Minister of Education
- In office 10 December 2024 – 29 March 2025
- President: Ahmed al-Sharaa
- Prime Minister: Mohammed al-Bashir
- Preceded by: Muhammad Amer Mardini
- Succeeded by: Mohammad Abdul Rahman Tarkou

Minister of Education in the Syrian Salvation Government
- In office 29 May 2023 – 10 December 2024
- Succeeded by: Position abolished

Personal details
- Born: 1970 (age 55–56) Damascus, Syria
- Party: Independent
- Other political affiliations: Hay'at Tahrir al-Sham (until 2025)
- Education: Damascus University
- Occupation: Politician, educator

= Nazir al-Qadri =

Syrian politician and educator (born 1970)

Nazir Mohammad al-Qadri (نذير محمد القادري; born 1970) is a Syrian politician and educator who served as the Minister of Education in the Syrian caretaker government between December 2024 and March 2025. He had also served as Minister of Education in the Syrian Salvation Government from May 2023 until December 2024.

Born in Damascus in 1970, al-Qadri completed his secondary education in his hometown. During his teaching career, he pursued university studies and graduated with a degree in Arabic language from Damascus University. He later enrolled in a master's program in Arabic literature and continues his postgraduate studies.
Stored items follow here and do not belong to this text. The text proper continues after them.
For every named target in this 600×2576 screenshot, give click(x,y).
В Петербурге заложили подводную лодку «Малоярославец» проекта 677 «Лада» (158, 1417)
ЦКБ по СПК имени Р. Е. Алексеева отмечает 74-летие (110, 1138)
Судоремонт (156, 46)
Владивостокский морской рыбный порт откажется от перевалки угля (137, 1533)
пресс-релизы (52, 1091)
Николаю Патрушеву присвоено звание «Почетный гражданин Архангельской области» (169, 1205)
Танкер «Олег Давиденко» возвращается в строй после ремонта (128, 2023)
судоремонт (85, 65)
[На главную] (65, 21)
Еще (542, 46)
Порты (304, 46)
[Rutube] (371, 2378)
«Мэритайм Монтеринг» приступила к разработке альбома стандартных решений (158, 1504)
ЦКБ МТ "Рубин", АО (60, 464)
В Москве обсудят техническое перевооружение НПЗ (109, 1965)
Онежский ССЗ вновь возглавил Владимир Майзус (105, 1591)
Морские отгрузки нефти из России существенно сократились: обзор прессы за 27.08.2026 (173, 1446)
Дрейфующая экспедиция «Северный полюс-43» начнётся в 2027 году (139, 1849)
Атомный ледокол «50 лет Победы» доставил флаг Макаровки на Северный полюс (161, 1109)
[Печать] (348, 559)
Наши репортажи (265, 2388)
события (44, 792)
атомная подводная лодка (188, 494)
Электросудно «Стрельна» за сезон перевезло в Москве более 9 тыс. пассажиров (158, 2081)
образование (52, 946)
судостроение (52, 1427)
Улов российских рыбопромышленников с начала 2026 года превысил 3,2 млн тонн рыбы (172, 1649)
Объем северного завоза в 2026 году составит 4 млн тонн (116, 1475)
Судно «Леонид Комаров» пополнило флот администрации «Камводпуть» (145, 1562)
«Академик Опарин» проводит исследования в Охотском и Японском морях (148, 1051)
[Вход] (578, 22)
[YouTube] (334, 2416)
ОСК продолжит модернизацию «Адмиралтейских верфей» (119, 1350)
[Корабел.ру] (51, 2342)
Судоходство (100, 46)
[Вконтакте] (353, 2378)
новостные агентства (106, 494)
Al-Qadri worked as an Arabic language teacher for 18 years and also taught at a teacher training institute, specializing in Arabic language education. In 2008, he was arrested by the Syrian Ba'athist regime and spent 10 years in detention, until his release in 2018.

Following his release, al-Qadri contributed to the educational sector in opposition-held territories. He worked at the Dana Educational Complex for two years, overseeing educational activities. He was later appointed as the director of secondary education at the complex for one and a half years and served as the director of internal oversight for the Ministry of Education in the Syrian Salvation Government for more than a year. Additionally, he was a member of the Council of Education and chaired the Committee for Organization and Administration in the ministry.

In 2024, al-Qadri began serving as the Minister of Education in the Syrian caretaker government under prime minister Mohammed al-Bashir after the fall of the Assad regime and the decision that ministers of the salvation government will serve in the same roles in the caretaker government until March 2025.